PASSAGE GIVEN>
▼▼▼

The Chief wrote:So Howie...

Please fill us all in on the evolution of the AMGA, it's course prereq's and it's course prices since '88 when I first got involved with them.

Please do also tell us all on why the AMGA no longer Grandfather's any of it's prereq's.

Oh yeah, and why the AMGA is seriously considering disqualifying any AMGA Qualed Guide/Instructor/Member that participates/affiliates themselves with any PCGI Courses.


Hi The Chief,

It appears that you might know more on these subjects than I do. Way back in '88 I believe the organization was called the APMGA, where "P" stood for Professional. For some reason they took the P out, so therein may lie the problem... Although a Swiss guide friend of mine in WA owns an operation called "Pro Guiding Service." A mutual friend once told him, "Don't you know that anything called 'Pro' really isn't?" Maybe that is why the AMGA removed it. Ironically, the PCGI now carries that torch.

I am no absolute authority on the AMGA, only involved as an instructor and Technical Committee member for several years now. But since you asked of behalf of all of the SP'ers that I hope to befriend...

The American Mountain Guides Association (AMGA) that we are talking about is a professional trade organization of Rock, Alpine, and Ski Guides. The AMGA has spent the last couple of decades developing minimum guide competency standards and certifying guides to that standard. Under direct supervision of the ACMG (Canada), the AMGA's programs were recognized by the international guiding community (UIAGM/IFMGA/IVBV) in 1997. This was a milestone for the organization as it signified the development of American guide training and certification standards to an international level. More importantly, American guides were given the opportunity to become international guides, with license to operate in over 20 member countries worldwide. This was the AMGA's first link between certification and guiding access. When I was internationally certified through the AMGA there were less than 20 of us. There are currently over 60 American IFMGA Mountain Guides.

Regarding course prices and prerequisites, once the AMGA was accepted into the IFMGA it was shouldered with a responsibility to keep guide certification standards high. As with any newly formed professional credential, the AMGA grandfathered (certification by resume) a number of veteran American guides. Many of these guides were figureheads and icons such as Yvon Chouinard, John Fischer, George Dunn, Doug Robinson, etc. Some were active guides, some not. It is unknown how many of them were in any condition to pass a modern guides exam, but the reason for grandfathering was to allow these important professionals to be involved with the new program. Full disclosure is that the AMGA went through 3 rounds of this grandfathering process before they finally put a final end to it around 1999.

▲▲▲

TO DO>
• A. List the veteran American guides named in the AMGA post as having been grandfathered.
• B. Answer these from the AMGA post:
(i) What did the "P" in APMGA stand for?
(ii) In what year did the international guiding community recognize the AMGA's programs?
(iii) Around what year did the AMGA put a final end to grandfathering?

SOURCE DATA>
▼▼▼

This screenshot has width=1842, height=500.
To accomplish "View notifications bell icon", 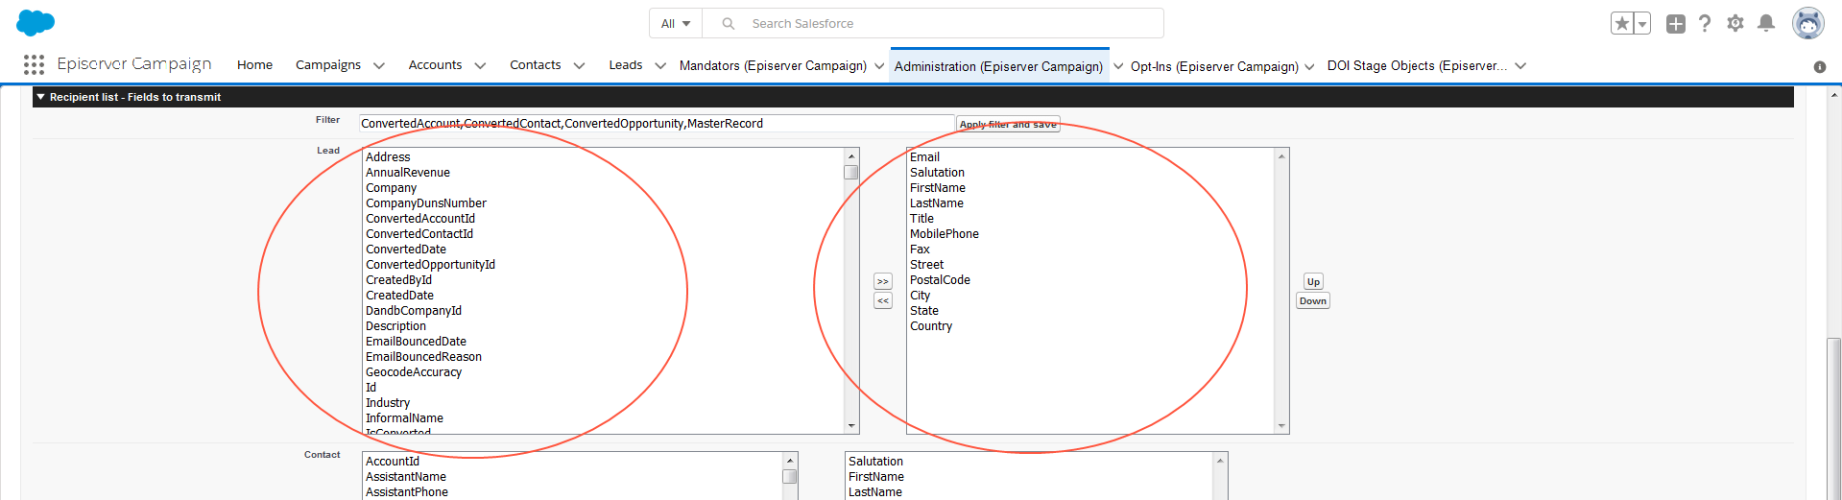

▲▲▲

THE SOLUTIONS>
• A. Yvon Chouinard, John Fischer, George Dunn, Doug Robinson

• B.
(i) Professional
(ii) 1997
(iii) Around 1999